- [What is expected]: In the data below, one line contains "Home (22, 32)" and a later one contains "[Search] (758, 98)". Print both, with every line between them, exactly and alone.

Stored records
[Start of section]
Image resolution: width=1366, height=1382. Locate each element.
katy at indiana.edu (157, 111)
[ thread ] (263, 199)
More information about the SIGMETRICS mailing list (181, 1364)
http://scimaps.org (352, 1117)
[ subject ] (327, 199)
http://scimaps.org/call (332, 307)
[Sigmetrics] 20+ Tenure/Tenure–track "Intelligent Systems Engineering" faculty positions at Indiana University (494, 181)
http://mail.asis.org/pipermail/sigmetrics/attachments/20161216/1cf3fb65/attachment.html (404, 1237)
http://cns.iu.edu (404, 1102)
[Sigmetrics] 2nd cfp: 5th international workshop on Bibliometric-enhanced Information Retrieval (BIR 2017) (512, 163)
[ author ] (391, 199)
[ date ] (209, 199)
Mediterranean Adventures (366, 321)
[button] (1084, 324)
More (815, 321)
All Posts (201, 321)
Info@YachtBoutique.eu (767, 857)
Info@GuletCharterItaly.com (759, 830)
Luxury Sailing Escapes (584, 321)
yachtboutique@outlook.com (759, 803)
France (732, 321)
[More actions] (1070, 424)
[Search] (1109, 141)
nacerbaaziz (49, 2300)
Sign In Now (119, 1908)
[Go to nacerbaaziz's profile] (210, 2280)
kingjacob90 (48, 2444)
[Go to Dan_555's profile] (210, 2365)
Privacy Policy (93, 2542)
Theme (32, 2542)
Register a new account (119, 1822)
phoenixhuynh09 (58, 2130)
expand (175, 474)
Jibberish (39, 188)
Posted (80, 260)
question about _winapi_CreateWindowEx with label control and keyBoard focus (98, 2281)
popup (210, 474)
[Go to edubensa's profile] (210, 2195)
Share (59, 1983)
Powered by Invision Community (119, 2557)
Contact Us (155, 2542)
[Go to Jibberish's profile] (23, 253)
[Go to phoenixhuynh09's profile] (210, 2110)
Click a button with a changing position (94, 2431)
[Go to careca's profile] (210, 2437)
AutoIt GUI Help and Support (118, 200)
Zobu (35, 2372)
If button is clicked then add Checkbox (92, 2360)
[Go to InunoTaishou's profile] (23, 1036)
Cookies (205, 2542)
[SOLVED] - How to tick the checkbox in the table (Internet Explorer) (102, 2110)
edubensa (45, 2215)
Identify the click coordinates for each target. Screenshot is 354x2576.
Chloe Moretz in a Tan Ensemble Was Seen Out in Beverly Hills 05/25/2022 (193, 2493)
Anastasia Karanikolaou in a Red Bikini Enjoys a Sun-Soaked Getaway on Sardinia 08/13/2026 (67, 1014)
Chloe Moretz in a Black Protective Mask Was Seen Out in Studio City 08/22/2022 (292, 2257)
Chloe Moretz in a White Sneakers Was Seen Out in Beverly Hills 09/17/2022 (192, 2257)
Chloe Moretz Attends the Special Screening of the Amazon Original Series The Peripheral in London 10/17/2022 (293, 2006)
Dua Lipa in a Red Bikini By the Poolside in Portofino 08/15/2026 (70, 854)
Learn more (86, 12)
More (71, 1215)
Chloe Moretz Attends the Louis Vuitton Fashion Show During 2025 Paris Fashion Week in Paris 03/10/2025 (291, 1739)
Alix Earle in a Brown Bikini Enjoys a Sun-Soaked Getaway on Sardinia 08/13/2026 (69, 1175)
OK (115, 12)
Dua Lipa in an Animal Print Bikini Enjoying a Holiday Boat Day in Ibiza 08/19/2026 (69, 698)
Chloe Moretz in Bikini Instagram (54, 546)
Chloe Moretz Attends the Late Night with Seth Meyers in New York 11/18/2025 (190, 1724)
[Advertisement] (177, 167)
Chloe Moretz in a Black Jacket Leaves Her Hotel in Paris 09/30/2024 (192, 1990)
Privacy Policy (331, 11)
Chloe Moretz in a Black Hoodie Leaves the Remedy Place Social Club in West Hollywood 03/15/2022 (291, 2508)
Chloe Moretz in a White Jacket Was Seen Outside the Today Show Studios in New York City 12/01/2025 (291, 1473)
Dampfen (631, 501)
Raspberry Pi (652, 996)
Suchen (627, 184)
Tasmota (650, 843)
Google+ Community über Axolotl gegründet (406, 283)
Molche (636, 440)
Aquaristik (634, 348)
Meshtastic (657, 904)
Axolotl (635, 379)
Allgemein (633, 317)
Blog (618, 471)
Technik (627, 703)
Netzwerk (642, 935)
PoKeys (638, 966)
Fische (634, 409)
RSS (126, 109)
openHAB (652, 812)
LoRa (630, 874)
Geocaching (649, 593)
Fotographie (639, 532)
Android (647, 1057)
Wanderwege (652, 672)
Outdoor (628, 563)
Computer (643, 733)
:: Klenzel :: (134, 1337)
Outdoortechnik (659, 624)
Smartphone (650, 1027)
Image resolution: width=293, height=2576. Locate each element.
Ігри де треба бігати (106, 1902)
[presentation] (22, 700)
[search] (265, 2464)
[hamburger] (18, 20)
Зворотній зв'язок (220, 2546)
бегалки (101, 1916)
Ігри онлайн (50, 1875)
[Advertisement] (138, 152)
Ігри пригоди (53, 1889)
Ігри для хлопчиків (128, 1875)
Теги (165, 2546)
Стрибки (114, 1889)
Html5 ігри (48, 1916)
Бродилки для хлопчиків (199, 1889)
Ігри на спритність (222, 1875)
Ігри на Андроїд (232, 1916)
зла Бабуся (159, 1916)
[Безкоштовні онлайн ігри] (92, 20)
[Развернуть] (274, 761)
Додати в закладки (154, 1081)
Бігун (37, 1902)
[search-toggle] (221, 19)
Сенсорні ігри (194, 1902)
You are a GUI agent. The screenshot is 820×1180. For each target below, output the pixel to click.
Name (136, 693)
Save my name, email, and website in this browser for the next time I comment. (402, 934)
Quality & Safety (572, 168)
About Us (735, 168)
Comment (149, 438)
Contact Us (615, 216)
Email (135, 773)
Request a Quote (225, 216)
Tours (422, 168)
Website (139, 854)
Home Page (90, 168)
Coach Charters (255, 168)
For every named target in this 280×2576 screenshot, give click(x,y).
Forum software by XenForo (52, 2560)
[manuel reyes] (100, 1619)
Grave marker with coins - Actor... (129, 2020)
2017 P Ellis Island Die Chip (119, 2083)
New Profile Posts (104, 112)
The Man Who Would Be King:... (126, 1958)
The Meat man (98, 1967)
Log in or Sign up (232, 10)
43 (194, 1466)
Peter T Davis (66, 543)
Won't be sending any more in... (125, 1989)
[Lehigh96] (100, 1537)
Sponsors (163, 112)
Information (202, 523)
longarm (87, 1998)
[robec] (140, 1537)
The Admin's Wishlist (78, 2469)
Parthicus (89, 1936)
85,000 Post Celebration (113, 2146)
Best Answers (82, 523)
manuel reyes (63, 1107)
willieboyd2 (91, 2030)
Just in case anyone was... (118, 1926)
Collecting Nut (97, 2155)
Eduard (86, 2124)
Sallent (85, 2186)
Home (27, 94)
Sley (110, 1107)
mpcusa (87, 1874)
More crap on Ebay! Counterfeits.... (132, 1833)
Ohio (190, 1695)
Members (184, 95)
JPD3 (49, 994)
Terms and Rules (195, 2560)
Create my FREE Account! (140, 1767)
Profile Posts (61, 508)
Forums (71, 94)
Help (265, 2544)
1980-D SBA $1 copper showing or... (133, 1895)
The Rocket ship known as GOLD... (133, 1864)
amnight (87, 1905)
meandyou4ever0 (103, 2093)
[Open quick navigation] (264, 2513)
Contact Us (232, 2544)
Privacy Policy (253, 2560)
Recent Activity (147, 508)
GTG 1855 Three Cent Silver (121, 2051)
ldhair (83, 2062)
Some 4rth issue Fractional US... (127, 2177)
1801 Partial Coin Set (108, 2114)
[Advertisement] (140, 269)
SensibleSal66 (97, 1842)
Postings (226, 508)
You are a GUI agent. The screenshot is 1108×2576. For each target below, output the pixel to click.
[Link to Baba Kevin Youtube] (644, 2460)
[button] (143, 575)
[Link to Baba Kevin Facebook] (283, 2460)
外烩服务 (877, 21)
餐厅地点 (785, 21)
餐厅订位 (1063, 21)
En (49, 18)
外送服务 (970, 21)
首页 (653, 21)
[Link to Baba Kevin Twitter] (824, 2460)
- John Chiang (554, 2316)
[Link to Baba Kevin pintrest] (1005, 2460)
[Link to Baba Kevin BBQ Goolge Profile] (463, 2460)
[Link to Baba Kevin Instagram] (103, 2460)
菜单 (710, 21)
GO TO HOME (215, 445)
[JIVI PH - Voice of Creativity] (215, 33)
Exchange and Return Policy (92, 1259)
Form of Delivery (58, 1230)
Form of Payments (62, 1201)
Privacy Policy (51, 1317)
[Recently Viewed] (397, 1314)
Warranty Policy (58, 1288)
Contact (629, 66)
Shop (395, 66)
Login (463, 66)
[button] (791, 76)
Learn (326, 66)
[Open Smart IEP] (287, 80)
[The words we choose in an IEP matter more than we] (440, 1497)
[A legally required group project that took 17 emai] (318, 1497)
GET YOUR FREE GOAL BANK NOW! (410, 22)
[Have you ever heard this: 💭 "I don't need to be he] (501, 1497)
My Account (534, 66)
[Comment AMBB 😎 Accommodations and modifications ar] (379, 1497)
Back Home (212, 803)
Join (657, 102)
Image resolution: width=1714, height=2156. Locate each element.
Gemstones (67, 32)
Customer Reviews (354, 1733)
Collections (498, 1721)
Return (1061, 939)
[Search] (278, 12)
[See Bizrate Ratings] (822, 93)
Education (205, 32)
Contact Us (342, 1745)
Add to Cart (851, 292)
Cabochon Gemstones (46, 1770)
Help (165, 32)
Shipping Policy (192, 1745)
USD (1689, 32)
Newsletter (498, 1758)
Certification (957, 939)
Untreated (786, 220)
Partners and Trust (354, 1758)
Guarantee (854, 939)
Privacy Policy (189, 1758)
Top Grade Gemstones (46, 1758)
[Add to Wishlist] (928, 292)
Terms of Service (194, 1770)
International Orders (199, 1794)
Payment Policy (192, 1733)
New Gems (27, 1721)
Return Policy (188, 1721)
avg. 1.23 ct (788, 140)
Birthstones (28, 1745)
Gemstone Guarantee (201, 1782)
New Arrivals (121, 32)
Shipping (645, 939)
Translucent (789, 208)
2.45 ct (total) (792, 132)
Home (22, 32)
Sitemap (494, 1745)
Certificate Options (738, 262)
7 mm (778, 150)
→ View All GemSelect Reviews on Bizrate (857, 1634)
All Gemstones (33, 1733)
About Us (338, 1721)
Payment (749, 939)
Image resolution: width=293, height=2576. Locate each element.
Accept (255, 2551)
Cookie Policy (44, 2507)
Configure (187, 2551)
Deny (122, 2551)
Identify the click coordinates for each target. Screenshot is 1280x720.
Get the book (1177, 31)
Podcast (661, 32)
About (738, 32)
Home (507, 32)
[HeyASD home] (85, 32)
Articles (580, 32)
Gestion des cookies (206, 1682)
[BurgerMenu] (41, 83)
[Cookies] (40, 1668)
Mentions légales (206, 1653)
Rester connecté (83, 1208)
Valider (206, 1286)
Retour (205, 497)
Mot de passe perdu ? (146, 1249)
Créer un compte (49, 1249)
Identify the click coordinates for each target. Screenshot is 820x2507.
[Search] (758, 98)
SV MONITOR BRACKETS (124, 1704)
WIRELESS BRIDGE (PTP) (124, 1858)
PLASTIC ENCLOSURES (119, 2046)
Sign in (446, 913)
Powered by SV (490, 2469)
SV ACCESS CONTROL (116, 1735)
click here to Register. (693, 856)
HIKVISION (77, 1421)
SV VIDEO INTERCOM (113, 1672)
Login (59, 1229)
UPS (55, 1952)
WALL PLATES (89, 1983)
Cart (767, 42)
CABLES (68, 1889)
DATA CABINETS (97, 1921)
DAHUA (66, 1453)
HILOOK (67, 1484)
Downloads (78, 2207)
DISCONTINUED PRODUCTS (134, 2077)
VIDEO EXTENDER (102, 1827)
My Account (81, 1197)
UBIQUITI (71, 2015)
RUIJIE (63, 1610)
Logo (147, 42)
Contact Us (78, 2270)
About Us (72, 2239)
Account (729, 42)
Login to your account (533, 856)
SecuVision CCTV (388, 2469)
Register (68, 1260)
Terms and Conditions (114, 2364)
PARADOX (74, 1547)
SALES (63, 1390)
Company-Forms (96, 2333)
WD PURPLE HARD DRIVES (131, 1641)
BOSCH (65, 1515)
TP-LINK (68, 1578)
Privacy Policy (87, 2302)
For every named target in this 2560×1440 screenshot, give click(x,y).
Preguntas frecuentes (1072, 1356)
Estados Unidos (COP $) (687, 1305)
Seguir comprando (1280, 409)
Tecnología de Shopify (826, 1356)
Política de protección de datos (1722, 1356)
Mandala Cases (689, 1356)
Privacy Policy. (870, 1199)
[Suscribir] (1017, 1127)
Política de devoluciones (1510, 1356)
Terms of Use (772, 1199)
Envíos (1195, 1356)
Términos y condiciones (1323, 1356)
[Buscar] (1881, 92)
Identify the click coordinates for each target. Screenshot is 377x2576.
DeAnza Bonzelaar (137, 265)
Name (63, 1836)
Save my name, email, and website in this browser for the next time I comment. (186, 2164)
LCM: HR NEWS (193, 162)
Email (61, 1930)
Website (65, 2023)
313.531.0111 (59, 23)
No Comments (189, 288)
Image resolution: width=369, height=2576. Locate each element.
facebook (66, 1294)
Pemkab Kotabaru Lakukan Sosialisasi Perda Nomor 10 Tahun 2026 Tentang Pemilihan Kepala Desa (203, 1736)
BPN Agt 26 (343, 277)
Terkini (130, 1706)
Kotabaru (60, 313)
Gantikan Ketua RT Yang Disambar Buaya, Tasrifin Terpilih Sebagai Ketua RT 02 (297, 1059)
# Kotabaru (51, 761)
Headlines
[End of section]
- [Finished task]:
Home (22, 32)
Sitemap (494, 1745)
Certificate Options (738, 262)
7 mm (778, 150)
→ View All GemSelect Reviews on Bizrate (857, 1634)
All Gemstones (33, 1733)
About Us (338, 1721)
Payment (749, 939)
Image resolution: width=293, height=2576. Locate each element.
Accept (255, 2551)
Cookie Policy (44, 2507)
Configure (187, 2551)
Deny (122, 2551)
Identify the click coordinates for each target. Screenshot is 1280x720.
Get the book (1177, 31)
Podcast (661, 32)
About (738, 32)
Home (507, 32)
[HeyASD home] (85, 32)
Articles (580, 32)
Gestion des cookies (206, 1682)
[BurgerMenu] (41, 83)
[Cookies] (40, 1668)
Mentions légales (206, 1653)
Rester connecté (83, 1208)
Valider (206, 1286)
Retour (205, 497)
Mot de passe perdu ? (146, 1249)
Créer un compte (49, 1249)
Identify the click coordinates for each target. Screenshot is 820x2507.
[Search] (758, 98)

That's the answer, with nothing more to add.